Directions for this task:
Repeat the data exactly, every last line of it.

----

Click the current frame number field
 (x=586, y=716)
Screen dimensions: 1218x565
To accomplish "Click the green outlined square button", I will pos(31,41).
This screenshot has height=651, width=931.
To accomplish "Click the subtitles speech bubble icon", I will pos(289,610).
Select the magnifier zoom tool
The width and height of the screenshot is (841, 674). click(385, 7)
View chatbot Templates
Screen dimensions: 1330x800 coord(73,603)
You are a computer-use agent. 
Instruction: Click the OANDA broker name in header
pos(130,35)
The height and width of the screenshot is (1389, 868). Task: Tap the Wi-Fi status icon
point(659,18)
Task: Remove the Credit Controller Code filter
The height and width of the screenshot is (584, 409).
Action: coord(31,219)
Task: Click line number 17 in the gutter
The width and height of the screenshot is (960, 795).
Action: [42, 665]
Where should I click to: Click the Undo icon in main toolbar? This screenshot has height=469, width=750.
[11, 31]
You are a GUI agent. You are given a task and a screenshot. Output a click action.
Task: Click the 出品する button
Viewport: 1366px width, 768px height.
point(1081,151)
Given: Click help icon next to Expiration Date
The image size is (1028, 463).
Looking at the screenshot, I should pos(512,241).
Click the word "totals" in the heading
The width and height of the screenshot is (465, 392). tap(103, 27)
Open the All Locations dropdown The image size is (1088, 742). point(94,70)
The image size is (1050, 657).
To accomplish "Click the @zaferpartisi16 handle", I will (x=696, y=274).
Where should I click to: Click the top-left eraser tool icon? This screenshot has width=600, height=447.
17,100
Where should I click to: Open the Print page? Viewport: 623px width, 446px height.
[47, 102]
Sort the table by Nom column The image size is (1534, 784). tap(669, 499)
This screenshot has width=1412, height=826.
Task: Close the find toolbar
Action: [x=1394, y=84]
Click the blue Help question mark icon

----

Result for this exercise:
Click the current frame number field
 (x=586, y=716)
Screen dimensions: 1218x565
To accomplish "Click the green outlined square button", I will pos(31,41).
This screenshot has height=651, width=931.
To accomplish "Click the subtitles speech bubble icon", I will pos(289,610).
Select the magnifier zoom tool
The width and height of the screenshot is (841, 674). click(385, 7)
View chatbot Templates
Screen dimensions: 1330x800 coord(73,603)
You are a computer-use agent. 
Instruction: Click the OANDA broker name in header
pos(130,35)
The height and width of the screenshot is (1389, 868). Task: Tap the Wi-Fi status icon
point(659,18)
Task: Remove the Credit Controller Code filter
The height and width of the screenshot is (584, 409).
Action: coord(31,219)
Task: Click line number 17 in the gutter
The width and height of the screenshot is (960, 795).
Action: [42, 665]
Where should I click to: Click the Undo icon in main toolbar? This screenshot has height=469, width=750.
[11, 31]
You are a GUI agent. You are given a task and a screenshot. Output a click action.
Task: Click the 出品する button
Viewport: 1366px width, 768px height.
point(1081,151)
Given: Click help icon next to Expiration Date
The image size is (1028, 463).
Looking at the screenshot, I should pos(512,241).
Click the word "totals" in the heading
The width and height of the screenshot is (465, 392). tap(103, 27)
Open the All Locations dropdown The image size is (1088, 742). point(94,70)
The image size is (1050, 657).
To accomplish "Click the @zaferpartisi16 handle", I will (x=696, y=274).
Where should I click to: Click the top-left eraser tool icon? This screenshot has width=600, height=447.
17,100
Where should I click to: Open the Print page? Viewport: 623px width, 446px height.
[47, 102]
Sort the table by Nom column The image size is (1534, 784). tap(669, 499)
This screenshot has width=1412, height=826.
Task: Close the find toolbar
Action: [x=1394, y=84]
Click the blue Help question mark icon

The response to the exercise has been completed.